(Input records Opens)
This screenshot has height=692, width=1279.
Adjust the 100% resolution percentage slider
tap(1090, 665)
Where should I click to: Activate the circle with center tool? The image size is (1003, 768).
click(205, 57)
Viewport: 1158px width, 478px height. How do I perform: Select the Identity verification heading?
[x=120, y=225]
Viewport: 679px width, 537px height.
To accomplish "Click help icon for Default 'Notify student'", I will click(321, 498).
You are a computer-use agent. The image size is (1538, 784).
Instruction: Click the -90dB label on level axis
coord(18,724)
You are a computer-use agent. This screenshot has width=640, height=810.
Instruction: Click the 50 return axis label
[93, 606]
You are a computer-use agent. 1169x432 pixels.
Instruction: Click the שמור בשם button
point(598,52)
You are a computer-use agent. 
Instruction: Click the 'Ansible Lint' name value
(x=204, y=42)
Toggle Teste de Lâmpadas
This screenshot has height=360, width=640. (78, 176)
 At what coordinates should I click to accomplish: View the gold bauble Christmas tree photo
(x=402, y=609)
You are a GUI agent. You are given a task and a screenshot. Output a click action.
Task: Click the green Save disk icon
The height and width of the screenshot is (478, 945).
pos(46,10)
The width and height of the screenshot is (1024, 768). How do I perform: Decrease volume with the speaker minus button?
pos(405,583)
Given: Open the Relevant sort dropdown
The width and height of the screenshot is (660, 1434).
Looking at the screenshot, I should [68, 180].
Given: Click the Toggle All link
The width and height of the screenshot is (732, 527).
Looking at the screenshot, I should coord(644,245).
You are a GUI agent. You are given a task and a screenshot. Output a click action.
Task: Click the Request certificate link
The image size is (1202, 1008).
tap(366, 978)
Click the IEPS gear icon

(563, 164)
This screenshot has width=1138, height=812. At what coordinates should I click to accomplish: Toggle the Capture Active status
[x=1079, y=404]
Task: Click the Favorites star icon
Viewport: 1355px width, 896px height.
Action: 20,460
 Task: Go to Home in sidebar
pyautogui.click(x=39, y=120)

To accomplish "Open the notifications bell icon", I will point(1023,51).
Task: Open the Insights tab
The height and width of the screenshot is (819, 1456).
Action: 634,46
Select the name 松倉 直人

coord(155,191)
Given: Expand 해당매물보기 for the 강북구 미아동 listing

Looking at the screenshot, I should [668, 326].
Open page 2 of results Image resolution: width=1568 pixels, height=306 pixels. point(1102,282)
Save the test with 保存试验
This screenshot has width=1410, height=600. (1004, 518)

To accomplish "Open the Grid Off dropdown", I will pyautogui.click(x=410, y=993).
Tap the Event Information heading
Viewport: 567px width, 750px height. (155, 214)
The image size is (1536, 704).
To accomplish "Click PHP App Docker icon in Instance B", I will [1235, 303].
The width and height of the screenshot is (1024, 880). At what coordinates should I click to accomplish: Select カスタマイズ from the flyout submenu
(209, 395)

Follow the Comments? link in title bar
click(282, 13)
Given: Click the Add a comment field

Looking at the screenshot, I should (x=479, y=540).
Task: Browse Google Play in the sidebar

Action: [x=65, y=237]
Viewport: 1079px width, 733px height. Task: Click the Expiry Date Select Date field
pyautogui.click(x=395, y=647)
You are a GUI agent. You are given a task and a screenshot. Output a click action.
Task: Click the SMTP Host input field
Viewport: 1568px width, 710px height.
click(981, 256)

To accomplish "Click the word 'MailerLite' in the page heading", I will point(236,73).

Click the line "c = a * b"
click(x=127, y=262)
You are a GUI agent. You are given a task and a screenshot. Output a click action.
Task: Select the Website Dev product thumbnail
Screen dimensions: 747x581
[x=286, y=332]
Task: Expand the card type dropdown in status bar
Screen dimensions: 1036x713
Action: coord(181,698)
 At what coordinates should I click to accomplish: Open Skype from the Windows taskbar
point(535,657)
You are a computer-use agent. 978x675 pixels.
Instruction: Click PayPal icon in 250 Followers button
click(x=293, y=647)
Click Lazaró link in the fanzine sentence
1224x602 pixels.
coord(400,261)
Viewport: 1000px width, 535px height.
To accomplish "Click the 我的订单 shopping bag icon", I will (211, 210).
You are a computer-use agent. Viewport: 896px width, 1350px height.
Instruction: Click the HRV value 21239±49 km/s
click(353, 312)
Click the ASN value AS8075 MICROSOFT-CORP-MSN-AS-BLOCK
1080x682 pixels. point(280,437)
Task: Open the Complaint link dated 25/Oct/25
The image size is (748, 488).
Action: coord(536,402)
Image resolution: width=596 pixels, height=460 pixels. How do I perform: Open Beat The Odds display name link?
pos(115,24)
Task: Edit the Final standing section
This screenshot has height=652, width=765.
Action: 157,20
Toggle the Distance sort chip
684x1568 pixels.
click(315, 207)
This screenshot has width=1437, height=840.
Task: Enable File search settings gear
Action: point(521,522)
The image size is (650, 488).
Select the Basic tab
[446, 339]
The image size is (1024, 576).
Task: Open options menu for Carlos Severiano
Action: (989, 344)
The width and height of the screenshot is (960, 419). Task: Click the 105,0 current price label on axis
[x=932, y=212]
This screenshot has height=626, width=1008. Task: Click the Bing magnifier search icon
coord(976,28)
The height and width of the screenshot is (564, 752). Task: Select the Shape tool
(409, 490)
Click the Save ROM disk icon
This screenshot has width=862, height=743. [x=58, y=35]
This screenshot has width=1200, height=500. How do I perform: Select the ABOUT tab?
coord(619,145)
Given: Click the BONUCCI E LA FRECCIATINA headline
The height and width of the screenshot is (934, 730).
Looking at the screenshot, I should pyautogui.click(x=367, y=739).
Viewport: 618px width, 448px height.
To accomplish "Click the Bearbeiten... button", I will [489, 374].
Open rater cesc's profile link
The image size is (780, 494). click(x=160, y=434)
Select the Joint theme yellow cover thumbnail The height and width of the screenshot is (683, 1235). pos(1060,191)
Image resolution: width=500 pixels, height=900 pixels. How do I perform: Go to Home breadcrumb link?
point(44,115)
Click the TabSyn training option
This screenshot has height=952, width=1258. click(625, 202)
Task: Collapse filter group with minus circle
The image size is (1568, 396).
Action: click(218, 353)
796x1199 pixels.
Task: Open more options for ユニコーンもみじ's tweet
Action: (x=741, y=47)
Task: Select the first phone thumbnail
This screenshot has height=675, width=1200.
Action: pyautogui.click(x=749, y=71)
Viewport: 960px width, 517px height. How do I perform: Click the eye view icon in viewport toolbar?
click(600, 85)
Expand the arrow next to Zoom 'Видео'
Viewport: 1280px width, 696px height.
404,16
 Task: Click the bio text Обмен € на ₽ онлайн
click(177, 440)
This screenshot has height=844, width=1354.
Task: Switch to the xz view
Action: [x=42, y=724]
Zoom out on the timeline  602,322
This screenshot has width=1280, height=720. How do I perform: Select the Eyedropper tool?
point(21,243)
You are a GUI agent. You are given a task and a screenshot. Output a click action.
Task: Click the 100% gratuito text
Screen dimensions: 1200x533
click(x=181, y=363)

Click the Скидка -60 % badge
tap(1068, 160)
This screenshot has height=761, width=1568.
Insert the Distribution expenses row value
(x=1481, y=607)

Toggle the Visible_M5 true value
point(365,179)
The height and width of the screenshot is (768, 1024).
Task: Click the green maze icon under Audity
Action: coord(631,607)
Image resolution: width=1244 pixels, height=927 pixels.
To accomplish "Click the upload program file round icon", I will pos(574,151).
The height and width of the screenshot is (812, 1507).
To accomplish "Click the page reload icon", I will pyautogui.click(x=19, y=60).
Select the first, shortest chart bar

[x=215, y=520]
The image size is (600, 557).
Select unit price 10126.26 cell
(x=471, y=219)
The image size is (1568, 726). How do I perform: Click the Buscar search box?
(Input records Closes)
Task brief >> Every line in the records above with the string "page" in it should be shown.

Answer for the task >>
Open page 2 of results Image resolution: width=1568 pixels, height=306 pixels. point(1102,282)
To accomplish "Click the word 'MailerLite' in the page heading", I will point(236,73).
To accomplish "Click the page reload icon", I will pyautogui.click(x=19, y=60).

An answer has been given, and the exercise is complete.